***** RECORDS FOR THE TASK

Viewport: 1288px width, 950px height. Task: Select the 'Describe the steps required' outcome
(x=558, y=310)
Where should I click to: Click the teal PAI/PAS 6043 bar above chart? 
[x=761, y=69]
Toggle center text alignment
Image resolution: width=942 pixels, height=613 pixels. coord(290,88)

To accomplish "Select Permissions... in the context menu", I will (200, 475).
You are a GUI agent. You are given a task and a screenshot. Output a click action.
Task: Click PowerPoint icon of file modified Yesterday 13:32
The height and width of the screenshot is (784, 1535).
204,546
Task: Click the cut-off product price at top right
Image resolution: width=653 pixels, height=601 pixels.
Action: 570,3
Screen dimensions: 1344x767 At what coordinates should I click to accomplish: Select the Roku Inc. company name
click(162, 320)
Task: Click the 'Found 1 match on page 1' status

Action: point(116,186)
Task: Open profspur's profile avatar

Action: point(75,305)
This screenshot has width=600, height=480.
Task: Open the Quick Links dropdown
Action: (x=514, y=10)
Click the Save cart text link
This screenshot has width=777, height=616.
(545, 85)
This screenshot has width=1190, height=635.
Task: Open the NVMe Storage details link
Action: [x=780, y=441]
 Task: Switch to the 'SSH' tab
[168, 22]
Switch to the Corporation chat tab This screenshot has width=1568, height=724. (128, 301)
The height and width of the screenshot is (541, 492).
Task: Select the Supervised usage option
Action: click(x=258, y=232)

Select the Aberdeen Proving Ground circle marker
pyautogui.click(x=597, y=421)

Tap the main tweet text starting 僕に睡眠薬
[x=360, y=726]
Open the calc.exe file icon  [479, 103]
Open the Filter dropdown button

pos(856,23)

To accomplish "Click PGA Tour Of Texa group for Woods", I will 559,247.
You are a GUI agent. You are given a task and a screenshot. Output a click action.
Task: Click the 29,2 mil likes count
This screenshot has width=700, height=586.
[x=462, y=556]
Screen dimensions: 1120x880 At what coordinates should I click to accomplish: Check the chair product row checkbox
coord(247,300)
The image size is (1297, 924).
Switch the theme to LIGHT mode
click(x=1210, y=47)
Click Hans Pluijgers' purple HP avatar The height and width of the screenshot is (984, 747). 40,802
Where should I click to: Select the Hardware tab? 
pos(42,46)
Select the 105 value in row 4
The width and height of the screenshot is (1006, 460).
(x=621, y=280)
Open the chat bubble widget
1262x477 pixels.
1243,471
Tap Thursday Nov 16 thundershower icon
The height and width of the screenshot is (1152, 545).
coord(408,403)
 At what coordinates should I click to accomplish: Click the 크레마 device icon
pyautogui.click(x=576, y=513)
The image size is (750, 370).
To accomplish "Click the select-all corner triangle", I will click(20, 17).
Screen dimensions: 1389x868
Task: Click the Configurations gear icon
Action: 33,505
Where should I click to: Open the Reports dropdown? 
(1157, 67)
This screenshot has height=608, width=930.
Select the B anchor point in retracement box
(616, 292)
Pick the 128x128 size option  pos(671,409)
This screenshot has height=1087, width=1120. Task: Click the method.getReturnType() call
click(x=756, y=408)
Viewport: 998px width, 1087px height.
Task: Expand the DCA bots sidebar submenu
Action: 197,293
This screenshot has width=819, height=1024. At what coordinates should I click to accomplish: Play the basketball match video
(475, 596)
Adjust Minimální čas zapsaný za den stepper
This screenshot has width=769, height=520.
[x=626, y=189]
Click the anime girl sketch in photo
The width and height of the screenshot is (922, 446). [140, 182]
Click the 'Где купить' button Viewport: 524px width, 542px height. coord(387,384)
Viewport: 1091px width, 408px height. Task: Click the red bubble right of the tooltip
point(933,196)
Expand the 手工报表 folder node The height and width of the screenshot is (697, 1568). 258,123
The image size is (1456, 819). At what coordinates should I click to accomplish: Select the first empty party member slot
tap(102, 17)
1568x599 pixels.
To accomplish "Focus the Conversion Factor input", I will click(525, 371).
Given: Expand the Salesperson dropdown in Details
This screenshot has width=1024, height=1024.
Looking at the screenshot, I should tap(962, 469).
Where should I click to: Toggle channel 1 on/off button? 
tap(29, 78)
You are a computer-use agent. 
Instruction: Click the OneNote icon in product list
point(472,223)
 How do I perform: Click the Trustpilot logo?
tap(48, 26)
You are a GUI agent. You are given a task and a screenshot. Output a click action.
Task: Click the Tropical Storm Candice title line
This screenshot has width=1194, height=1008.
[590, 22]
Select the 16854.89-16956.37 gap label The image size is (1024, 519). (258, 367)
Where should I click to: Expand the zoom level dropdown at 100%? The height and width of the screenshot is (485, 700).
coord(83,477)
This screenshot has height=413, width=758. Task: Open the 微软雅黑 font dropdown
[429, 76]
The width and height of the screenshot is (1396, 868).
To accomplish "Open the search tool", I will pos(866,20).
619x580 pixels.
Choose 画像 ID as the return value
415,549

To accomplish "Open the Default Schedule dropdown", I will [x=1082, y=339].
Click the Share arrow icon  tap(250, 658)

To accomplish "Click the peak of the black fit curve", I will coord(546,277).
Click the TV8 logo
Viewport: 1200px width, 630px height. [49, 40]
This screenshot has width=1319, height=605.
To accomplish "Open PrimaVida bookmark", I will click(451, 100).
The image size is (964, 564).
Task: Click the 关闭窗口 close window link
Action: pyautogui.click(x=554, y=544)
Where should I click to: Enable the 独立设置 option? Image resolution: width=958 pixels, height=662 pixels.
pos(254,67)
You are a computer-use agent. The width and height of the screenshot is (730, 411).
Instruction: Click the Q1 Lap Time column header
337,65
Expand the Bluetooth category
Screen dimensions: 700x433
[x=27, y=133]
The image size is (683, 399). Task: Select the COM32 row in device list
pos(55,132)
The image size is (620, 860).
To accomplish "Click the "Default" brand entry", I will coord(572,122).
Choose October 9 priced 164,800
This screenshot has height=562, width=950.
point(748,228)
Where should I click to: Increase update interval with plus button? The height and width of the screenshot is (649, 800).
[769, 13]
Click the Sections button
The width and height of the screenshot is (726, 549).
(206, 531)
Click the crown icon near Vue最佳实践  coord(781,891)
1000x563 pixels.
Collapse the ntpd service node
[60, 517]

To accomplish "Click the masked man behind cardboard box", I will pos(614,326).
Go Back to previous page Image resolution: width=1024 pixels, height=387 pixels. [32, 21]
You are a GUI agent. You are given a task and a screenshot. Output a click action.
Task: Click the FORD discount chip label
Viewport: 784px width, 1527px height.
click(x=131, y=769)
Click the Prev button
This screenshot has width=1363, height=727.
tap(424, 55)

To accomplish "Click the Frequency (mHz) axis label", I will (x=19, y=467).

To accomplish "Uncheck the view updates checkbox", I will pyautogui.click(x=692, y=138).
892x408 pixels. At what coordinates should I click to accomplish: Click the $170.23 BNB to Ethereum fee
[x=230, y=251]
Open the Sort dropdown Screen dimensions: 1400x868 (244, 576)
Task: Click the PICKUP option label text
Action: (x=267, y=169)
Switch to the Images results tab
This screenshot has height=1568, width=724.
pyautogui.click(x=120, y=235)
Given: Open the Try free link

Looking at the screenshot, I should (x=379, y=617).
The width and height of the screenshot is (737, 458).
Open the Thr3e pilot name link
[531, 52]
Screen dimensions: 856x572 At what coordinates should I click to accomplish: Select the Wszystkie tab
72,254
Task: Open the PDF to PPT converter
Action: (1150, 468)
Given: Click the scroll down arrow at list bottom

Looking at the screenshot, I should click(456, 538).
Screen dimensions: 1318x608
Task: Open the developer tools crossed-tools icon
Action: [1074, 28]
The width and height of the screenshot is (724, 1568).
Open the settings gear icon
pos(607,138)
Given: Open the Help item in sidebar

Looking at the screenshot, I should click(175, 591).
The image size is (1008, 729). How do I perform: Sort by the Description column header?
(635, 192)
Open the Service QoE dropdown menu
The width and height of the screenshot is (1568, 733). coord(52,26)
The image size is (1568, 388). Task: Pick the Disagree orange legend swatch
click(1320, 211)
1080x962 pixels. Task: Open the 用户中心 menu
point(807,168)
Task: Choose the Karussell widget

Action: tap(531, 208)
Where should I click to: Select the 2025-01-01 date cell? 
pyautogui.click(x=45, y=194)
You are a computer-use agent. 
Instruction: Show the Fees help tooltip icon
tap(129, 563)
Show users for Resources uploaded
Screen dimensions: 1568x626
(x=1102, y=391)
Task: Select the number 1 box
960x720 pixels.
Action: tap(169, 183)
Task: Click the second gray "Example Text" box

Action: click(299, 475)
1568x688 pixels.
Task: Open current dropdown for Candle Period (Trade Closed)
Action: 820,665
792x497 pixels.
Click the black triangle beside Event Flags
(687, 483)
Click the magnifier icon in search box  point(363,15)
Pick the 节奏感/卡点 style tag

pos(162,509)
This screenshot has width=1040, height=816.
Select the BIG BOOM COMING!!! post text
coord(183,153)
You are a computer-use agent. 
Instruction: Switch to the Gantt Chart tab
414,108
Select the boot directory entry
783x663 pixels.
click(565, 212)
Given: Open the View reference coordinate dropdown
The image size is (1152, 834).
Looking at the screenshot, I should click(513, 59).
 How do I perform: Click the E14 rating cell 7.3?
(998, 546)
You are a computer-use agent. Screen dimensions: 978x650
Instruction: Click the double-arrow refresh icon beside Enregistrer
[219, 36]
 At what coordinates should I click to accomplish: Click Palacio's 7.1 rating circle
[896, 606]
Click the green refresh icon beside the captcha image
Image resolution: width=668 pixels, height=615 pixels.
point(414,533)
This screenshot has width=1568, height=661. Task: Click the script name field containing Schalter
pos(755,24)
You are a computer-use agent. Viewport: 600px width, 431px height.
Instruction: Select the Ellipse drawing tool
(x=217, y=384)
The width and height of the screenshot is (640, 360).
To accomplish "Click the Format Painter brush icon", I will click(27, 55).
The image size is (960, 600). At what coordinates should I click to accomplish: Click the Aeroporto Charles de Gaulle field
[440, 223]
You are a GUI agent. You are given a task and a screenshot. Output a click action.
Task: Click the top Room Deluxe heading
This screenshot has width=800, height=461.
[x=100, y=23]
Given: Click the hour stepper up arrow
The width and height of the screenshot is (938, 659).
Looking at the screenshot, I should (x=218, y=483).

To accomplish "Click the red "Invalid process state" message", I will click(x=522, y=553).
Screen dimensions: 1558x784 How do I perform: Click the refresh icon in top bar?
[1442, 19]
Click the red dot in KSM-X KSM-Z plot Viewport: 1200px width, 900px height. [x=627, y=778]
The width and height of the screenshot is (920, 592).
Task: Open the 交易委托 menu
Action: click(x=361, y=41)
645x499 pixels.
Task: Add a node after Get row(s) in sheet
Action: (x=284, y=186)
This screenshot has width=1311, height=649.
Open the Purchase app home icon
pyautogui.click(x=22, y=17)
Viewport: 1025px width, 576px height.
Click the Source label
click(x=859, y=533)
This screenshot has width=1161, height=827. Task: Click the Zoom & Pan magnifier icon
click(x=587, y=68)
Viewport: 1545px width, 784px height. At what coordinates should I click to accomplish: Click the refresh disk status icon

**********

» PROBLEM
Set down exactly the lines from the one that contains "Viewport: 1025px width, 576px height." to the final line above, both included, and nothing more.

» ANSWER BOX
Viewport: 1025px width, 576px height.
Click the Source label
click(x=859, y=533)
This screenshot has width=1161, height=827. Task: Click the Zoom & Pan magnifier icon
click(x=587, y=68)
Viewport: 1545px width, 784px height. At what coordinates should I click to accomplish: Click the refresh disk status icon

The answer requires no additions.